Writing Life: Great Books Are Indelible
Article Posted: 496 words
A good story will always include an enduring message that enters into the conversation of literature and the humanities. Any book, even old ones, will reflect the beliefs and ideas of their time. But the books that a culture chooses to pass on to future generations say even more about its beliefs and ideas. These are, after all, the best of the best, the most valuable stories, on display. Older generations (professors and parents) will pass these books to new readers because their message doesn’t fade with time.
Every story ever asks the questions, “What does it mean to be human?”, “What does it mean to live?”, or “What is valuable in life?” Even the Bible, tracing an enormous story — from creation, through mankind’s fall, and into redemption — considers these questions, and provides the answers we believe to be true. From that first story of creation, every story since tackles this question and answers it in a different way. We see threads repeat: worldwide floods, clashes between gods and men, and the rise and fall of great civilizations. New stories bring twists, changes in focus, and unexpected developments.

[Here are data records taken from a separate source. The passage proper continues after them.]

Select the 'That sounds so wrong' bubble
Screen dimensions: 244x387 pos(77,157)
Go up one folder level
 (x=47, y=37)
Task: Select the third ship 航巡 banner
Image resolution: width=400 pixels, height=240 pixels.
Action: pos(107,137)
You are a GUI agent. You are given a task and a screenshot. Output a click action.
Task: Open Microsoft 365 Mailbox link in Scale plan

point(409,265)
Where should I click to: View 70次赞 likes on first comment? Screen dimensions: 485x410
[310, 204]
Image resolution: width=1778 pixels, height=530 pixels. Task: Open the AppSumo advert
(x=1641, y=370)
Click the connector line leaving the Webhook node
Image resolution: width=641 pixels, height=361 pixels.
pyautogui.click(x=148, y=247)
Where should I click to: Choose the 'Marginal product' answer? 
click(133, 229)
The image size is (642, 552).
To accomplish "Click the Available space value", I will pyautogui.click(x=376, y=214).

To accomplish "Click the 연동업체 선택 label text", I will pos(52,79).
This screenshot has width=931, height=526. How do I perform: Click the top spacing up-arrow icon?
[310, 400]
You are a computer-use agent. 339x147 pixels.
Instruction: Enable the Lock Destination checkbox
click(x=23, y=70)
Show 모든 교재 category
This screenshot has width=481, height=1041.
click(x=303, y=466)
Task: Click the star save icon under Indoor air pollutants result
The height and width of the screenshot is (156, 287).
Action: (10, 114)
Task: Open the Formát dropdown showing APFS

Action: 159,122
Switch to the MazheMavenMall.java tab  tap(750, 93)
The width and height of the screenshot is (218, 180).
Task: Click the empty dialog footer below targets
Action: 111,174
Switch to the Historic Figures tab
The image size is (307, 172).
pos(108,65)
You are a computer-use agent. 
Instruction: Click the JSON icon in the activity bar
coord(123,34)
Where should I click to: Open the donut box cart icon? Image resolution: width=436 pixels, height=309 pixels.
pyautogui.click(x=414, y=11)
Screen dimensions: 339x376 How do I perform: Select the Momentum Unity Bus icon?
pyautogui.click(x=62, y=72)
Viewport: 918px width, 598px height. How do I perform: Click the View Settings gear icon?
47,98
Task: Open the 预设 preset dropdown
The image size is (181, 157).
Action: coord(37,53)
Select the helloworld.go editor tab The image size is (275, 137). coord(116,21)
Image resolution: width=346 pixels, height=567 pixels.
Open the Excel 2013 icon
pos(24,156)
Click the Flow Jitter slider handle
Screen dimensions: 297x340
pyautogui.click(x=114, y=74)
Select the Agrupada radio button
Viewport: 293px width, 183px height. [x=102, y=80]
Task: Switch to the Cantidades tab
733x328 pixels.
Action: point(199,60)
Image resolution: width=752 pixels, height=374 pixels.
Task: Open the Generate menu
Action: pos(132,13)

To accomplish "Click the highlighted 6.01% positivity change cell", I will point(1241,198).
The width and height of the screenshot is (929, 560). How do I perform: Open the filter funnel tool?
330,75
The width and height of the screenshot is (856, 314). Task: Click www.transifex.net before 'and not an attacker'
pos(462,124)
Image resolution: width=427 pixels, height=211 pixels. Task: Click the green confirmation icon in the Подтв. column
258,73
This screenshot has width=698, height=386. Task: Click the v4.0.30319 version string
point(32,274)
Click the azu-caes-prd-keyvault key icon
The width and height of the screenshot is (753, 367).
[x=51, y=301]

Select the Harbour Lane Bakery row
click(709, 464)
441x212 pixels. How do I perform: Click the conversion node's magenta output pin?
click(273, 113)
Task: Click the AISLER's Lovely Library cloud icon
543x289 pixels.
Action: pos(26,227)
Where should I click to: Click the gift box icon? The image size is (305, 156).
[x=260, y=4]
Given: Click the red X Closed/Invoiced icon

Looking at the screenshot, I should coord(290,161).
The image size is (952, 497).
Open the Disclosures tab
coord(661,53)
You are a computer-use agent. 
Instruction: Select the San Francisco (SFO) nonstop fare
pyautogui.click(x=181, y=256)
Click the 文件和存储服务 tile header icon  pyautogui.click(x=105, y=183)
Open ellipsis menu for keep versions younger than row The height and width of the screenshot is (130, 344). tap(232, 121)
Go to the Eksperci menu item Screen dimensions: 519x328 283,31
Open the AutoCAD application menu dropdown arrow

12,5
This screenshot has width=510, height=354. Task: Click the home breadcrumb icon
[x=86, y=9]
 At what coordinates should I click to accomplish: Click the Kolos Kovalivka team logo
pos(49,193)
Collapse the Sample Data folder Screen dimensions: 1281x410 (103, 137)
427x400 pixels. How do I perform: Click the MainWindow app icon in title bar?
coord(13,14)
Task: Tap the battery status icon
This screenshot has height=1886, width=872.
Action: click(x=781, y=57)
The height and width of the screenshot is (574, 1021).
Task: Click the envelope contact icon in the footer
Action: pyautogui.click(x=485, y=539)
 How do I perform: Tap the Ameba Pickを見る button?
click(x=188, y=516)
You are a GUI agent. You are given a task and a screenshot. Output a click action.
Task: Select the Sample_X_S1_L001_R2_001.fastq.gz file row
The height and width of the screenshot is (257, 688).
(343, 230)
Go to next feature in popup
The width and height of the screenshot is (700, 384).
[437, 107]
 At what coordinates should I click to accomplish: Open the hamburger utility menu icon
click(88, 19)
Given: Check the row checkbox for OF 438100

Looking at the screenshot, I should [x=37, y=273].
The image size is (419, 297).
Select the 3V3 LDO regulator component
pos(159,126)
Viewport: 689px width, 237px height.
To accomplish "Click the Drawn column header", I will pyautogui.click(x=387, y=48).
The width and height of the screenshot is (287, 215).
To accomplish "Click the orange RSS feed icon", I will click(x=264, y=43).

Each new addition to the conversation broadens it. In the past twenty years many academics/scholars have pushed for new, more inclusive ideas around great literature. The result has been many great works from international authors, multi-ethnic authors, and minority authors. Each one takes a facet of the diamond and reflects it in a new way, glimmering and sparkling. Now there are richer, more colorful takes on the same old concepts.
While every story, to an extent, takes part in this conversation, the great books are the ones that stay in the conversation even after thousands of others have risen to take its place. Think of a huge wave, moving towards the shore. While the crest of the wave sparkles like a thousand diamonds, it’s the force of the water behind the crest that propels it, crashing on the shore. Deny or dislike it, we are shaped by what precedes us. The greatest stories will continue to have effects on readers even long after they were written. What’s more, our newest stories will always be tinged with what came before.
As Christians, we face a particular challenge. Through the revelation of God’s word, we have the answers to the questions. Thus, the challenge is to recognize and appreciate “non-Christian” books with deep value, while simultaneously recognizing God’s framework as the ultimate standard of truth. Everything must flow from the greatest Story, the Word of God. Absolutely, it should be our role to continue to study and illuminate great works, even while recognizing that the ultimate truth will come from God’s word.
So search for the deep, powerful stories below the waves: the ones that propel the waves forward, driving them to new places. Search and find these stories, and study them carefully. And deeper than everything, look to the one who has created all the oceans.